LLaMA 3-8B Instruct - Galician Language Model
This repository hosts a variation of LLaMA 3-8B Instruct model that has been fine-tuned to understand and generate the Galician language. This model is built on Meta's LLaMA (Large Language Model Architecture) and has been fine-tuned using LLama-Factory advanced training tools to enhance its capabilities specifically for the Galician language.
Model Description
The LLaMA 3-8B Instruct model is one of the advanced versions of Meta's Large Language Model Architecture, initially designed to understand and generate human-like text across various languages. However, its proficiency in Galician is limited. This specific model has been fine-tuned to specialize in the Galician language, aiming to provide more accurate and contextually appropriate responses in Galician. This model is the result of merging the Unsloth Llama3-8B-Instruct model and the abrahammg/Llama3-8B-Galician-Chat-Lora Lora Adapter
Technical Details
- Base Model: Unsloth Meta's LLaMA 3 8B Instruct (https://huggingface.co/unsloth/llama-3-8b-Instruct-bnb-4bit)

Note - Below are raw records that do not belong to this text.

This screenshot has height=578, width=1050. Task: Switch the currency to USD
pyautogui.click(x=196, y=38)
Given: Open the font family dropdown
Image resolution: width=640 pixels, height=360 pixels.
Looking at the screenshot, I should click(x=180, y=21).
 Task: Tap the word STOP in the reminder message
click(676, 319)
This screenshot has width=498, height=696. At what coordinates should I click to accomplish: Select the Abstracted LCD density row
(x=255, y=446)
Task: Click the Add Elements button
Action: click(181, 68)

- Fine-Tuning Platform: LLaMA Factory
- Infrastructure: Finisterrae III Supercomputer, CESGA (Galicia-Spain)
- Dataset: irlab-udc/alpaca_data_galician (with modifications)

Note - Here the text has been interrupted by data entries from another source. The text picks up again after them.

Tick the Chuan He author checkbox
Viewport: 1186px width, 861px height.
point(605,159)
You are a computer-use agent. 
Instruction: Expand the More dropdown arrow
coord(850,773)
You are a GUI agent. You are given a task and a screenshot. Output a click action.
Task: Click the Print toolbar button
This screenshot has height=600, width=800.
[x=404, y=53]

- Fine-Tuning Objective: To improve text comprehension and generation in Galician.
Trainning parameters
The project is still in the testing phase, and the training parameters will continue to vary to find the values that result in a more accurate model. Currently, the model is trained with a set of entries from the dataset and the following values:
- num_train_epochs=3.0
- finetuning_type="lora"
- per_device_train_batch_size=2
- gradient_accumulation_steps=4
- lr_scheduler_type="cosine"
- learning_rate=5e-5
- max_grad_norm=1.0
Model tests
Below, we have several examples of question-answer pairs comparing the pure Llama3 model with the Llama3 model fine tunned for the Galician language.
Llama3-8B 👎
User: Cal é a capital de Canadá?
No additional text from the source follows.